» THE REQUEST
Can you repeat the material word for word, from its first line up to and including the line that contains "click(7, 10)"?

» MATERIAL FOR THIS EXERCISE
----------------

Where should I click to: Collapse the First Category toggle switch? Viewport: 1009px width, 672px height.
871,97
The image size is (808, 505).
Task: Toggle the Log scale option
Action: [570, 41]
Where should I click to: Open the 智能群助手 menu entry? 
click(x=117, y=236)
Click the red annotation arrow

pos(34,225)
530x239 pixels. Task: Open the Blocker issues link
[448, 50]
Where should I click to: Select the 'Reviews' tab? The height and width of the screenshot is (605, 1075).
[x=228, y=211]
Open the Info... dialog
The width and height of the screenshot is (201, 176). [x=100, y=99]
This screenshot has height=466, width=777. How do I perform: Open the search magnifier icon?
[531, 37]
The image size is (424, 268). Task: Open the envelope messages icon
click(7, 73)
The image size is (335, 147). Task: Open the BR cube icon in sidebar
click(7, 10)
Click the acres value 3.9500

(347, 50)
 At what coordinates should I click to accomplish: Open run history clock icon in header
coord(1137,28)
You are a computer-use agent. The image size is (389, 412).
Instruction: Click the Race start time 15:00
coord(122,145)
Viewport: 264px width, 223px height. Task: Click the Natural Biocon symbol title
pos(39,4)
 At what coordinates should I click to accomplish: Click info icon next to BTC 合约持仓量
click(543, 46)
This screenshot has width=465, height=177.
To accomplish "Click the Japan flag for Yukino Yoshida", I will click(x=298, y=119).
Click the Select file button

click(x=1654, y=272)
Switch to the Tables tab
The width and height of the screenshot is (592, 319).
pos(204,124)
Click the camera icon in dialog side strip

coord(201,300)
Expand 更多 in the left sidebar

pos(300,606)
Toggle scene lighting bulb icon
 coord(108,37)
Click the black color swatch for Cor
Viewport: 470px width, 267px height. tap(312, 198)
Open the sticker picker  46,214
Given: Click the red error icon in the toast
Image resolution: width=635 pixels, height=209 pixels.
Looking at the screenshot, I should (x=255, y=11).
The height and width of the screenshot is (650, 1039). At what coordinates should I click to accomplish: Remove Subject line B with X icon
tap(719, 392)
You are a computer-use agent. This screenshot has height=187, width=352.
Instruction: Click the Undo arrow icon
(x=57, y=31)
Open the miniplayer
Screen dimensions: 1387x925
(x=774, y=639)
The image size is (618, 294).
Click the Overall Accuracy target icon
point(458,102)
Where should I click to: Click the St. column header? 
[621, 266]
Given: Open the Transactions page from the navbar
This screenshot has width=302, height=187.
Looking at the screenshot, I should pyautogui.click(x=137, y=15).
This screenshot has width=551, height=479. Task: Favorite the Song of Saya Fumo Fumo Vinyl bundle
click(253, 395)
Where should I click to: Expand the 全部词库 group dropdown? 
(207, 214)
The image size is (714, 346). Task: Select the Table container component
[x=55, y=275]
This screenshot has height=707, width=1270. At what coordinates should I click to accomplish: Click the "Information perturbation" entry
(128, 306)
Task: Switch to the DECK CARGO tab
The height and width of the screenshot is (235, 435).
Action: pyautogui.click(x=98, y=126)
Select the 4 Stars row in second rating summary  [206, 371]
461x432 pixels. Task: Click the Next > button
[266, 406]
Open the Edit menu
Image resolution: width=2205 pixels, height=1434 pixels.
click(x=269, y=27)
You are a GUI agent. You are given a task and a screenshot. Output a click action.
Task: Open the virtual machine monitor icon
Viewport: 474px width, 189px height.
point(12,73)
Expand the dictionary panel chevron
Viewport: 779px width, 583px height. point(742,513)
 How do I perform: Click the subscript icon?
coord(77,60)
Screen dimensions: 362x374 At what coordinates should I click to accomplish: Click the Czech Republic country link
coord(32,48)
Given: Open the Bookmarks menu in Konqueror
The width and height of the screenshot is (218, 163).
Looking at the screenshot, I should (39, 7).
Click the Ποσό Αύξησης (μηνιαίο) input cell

----------------

» OUTPUT FOR THIS TASK
Where should I click to: Collapse the First Category toggle switch? Viewport: 1009px width, 672px height.
871,97
The image size is (808, 505).
Task: Toggle the Log scale option
Action: [570, 41]
Where should I click to: Open the 智能群助手 menu entry? 
click(x=117, y=236)
Click the red annotation arrow

pos(34,225)
530x239 pixels. Task: Open the Blocker issues link
[448, 50]
Where should I click to: Select the 'Reviews' tab? The height and width of the screenshot is (605, 1075).
[x=228, y=211]
Open the Info... dialog
The width and height of the screenshot is (201, 176). [x=100, y=99]
This screenshot has height=466, width=777. How do I perform: Open the search magnifier icon?
[531, 37]
The image size is (424, 268). Task: Open the envelope messages icon
click(7, 73)
The image size is (335, 147). Task: Open the BR cube icon in sidebar
click(7, 10)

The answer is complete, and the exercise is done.